* [Your task] Repeat precisely the span of lines below that opens with the line containing "Where should I click to: Open the" and closes with the line containing "Task: Click the search magnifier button", both included.

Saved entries
▬▬▬▬▬▬▬▬▬▬

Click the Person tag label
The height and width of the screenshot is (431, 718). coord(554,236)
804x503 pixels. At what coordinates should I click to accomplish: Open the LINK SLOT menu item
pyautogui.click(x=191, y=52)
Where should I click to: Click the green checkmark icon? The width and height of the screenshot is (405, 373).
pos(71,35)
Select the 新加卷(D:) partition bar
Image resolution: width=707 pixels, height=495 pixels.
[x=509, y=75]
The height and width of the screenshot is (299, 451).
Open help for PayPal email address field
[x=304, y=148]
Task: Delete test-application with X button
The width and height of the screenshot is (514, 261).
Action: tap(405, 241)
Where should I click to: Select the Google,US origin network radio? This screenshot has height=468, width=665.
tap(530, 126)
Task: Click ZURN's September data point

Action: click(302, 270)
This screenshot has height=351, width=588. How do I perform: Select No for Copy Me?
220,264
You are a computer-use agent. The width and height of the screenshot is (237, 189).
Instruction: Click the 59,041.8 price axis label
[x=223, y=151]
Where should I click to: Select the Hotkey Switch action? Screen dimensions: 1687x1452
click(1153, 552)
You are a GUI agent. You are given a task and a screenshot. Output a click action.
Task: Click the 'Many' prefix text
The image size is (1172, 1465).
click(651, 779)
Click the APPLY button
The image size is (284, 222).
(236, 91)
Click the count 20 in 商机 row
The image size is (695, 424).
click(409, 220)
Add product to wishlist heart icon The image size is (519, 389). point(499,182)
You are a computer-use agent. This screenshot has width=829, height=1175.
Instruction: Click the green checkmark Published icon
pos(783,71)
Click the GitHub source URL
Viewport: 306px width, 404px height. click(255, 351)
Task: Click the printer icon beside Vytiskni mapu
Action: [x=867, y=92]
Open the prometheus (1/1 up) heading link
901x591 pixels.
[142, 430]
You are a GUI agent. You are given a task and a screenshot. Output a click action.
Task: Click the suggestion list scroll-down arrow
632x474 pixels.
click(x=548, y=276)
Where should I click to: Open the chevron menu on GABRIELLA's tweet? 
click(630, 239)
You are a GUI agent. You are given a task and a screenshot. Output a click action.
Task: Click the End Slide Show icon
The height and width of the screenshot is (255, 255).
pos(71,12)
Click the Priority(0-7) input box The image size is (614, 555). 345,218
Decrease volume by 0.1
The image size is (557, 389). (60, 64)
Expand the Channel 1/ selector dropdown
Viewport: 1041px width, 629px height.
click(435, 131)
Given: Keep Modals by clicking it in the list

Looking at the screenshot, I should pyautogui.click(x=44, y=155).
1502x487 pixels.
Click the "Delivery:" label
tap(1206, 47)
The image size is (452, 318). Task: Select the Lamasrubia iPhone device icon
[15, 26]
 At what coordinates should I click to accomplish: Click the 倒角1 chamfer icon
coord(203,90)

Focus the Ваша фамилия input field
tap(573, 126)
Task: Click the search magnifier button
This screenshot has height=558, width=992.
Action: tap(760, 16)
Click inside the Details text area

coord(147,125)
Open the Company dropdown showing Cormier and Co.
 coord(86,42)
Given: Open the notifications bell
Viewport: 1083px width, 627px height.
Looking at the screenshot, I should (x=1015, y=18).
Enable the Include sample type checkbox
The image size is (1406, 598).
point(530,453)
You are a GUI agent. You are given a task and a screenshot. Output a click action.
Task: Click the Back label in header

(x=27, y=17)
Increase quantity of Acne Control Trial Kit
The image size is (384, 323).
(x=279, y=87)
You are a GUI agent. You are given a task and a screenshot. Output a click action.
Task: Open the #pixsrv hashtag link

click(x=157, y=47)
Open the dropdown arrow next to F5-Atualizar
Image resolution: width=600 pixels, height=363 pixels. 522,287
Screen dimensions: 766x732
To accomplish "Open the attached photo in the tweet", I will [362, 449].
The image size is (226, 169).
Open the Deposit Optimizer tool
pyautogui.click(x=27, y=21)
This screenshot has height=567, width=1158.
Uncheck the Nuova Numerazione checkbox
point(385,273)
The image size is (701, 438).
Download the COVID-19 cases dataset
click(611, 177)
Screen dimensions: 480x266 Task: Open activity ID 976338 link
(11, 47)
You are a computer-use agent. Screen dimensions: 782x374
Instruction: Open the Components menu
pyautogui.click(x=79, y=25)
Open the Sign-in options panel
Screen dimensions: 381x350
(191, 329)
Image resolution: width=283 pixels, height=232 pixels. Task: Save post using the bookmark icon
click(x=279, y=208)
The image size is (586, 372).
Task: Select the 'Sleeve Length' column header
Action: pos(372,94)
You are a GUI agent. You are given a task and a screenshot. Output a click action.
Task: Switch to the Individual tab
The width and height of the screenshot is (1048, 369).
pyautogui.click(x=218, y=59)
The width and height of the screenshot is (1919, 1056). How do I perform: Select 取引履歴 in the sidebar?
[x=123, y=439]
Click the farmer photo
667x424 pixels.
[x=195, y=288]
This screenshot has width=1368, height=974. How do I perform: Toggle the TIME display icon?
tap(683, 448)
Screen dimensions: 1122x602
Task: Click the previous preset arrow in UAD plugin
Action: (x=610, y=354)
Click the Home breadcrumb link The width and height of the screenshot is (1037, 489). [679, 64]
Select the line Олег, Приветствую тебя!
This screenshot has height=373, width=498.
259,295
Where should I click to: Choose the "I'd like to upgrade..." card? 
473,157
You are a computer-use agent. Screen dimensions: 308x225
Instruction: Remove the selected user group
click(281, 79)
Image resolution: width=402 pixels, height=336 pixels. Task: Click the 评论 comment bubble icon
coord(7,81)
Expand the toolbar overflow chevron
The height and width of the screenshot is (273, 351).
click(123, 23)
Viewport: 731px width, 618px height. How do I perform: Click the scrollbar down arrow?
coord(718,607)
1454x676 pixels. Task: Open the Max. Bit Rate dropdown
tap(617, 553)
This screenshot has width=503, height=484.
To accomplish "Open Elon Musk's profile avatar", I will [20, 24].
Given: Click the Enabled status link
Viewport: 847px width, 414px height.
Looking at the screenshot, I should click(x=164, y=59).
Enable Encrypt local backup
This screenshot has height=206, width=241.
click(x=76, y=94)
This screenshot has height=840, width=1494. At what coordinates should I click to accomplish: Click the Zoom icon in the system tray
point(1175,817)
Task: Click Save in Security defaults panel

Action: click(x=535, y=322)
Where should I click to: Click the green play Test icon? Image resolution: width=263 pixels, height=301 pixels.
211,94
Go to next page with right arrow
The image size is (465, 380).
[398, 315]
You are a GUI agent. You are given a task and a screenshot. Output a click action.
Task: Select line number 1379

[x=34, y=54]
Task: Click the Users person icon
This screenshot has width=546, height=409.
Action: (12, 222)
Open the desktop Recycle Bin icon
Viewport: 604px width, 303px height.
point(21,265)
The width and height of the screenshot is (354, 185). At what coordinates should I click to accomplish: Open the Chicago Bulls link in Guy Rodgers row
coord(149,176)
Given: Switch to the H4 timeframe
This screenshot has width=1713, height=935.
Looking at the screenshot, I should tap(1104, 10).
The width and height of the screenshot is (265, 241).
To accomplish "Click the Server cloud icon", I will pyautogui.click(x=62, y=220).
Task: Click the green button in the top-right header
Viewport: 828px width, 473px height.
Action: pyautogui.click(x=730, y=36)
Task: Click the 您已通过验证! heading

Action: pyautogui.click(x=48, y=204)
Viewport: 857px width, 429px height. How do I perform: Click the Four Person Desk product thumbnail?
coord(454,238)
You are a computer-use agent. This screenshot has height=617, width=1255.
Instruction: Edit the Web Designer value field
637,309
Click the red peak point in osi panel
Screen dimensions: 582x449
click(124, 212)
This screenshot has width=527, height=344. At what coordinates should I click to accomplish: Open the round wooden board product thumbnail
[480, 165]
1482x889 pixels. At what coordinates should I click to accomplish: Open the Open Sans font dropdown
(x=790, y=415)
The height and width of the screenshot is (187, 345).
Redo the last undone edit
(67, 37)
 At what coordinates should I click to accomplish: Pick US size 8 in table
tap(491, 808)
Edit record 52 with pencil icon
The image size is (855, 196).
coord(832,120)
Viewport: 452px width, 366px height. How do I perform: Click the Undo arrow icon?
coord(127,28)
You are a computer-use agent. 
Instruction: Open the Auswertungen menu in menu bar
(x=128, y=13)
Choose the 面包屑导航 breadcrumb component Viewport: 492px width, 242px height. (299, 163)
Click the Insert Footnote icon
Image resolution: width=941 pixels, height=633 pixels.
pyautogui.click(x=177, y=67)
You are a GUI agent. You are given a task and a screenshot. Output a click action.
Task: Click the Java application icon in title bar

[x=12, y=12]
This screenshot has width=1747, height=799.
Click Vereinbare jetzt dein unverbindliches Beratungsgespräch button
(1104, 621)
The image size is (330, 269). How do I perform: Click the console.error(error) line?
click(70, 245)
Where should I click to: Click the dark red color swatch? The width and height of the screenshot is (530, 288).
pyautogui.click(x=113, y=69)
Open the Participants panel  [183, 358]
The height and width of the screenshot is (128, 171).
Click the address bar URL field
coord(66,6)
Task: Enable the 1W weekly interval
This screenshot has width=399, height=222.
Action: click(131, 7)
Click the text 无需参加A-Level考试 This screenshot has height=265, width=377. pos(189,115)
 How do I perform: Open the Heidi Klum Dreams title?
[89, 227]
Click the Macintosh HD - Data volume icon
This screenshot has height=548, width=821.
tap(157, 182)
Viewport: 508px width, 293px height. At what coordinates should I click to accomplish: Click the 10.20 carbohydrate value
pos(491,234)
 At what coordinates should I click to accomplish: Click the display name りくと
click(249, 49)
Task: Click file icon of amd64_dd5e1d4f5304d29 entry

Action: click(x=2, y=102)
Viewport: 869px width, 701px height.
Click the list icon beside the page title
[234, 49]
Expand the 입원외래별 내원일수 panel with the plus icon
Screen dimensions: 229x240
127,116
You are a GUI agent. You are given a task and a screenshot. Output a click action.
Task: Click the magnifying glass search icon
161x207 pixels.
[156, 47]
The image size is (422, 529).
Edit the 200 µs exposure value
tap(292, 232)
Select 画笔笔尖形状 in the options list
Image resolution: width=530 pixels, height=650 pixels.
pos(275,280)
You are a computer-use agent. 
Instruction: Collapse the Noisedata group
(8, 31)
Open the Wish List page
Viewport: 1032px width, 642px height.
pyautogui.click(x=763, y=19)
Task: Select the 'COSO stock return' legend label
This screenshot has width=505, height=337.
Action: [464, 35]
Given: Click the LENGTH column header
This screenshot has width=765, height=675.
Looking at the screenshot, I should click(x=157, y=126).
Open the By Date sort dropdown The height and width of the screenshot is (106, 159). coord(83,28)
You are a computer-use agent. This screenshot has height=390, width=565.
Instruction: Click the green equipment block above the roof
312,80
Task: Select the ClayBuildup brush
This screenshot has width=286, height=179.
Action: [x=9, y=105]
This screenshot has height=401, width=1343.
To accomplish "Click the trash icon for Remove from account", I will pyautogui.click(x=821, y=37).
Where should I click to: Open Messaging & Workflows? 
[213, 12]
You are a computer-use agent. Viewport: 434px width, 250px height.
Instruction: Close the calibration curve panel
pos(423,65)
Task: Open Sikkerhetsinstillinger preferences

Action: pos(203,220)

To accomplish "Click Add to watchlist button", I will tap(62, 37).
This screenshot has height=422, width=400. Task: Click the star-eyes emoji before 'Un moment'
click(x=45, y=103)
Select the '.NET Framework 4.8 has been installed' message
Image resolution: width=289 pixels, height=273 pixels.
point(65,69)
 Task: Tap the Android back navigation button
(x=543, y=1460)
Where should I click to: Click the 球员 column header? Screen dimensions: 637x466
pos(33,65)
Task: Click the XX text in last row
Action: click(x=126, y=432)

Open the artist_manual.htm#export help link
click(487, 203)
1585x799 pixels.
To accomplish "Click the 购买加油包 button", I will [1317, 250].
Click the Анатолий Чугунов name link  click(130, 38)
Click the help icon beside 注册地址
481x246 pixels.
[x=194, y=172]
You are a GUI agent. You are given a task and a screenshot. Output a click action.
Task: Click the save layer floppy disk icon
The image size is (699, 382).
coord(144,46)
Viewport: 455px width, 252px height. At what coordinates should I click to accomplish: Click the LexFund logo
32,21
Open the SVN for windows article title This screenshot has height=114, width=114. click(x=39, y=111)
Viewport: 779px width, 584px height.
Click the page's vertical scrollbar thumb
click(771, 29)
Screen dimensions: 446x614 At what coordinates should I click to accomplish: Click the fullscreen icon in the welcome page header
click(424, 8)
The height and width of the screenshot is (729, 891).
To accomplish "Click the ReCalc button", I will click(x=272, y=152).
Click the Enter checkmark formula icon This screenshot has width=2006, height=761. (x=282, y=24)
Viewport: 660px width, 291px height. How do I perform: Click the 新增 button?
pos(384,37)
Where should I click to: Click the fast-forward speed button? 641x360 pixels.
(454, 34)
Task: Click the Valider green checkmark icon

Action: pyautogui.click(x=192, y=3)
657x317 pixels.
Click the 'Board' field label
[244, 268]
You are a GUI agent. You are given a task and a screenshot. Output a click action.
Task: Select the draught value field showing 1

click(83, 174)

▬▬▬▬▬▬▬▬▬▬

* [Answer to the problem]
Where should I click to: Open the chevron menu on GABRIELLA's tweet? 
click(630, 239)
You are a GUI agent. You are given a task and a screenshot. Output a click action.
Task: Click the End Slide Show icon
The height and width of the screenshot is (255, 255).
pos(71,12)
Click the Priority(0-7) input box The image size is (614, 555). 345,218
Decrease volume by 0.1
The image size is (557, 389). (60, 64)
Expand the Channel 1/ selector dropdown
Viewport: 1041px width, 629px height.
click(435, 131)
Given: Keep Modals by clicking it in the list

Looking at the screenshot, I should pyautogui.click(x=44, y=155).
1502x487 pixels.
Click the "Delivery:" label
tap(1206, 47)
The image size is (452, 318). Task: Select the Lamasrubia iPhone device icon
[15, 26]
 At what coordinates should I click to accomplish: Click the 倒角1 chamfer icon
coord(203,90)

Focus the Ваша фамилия input field
tap(573, 126)
Task: Click the search magnifier button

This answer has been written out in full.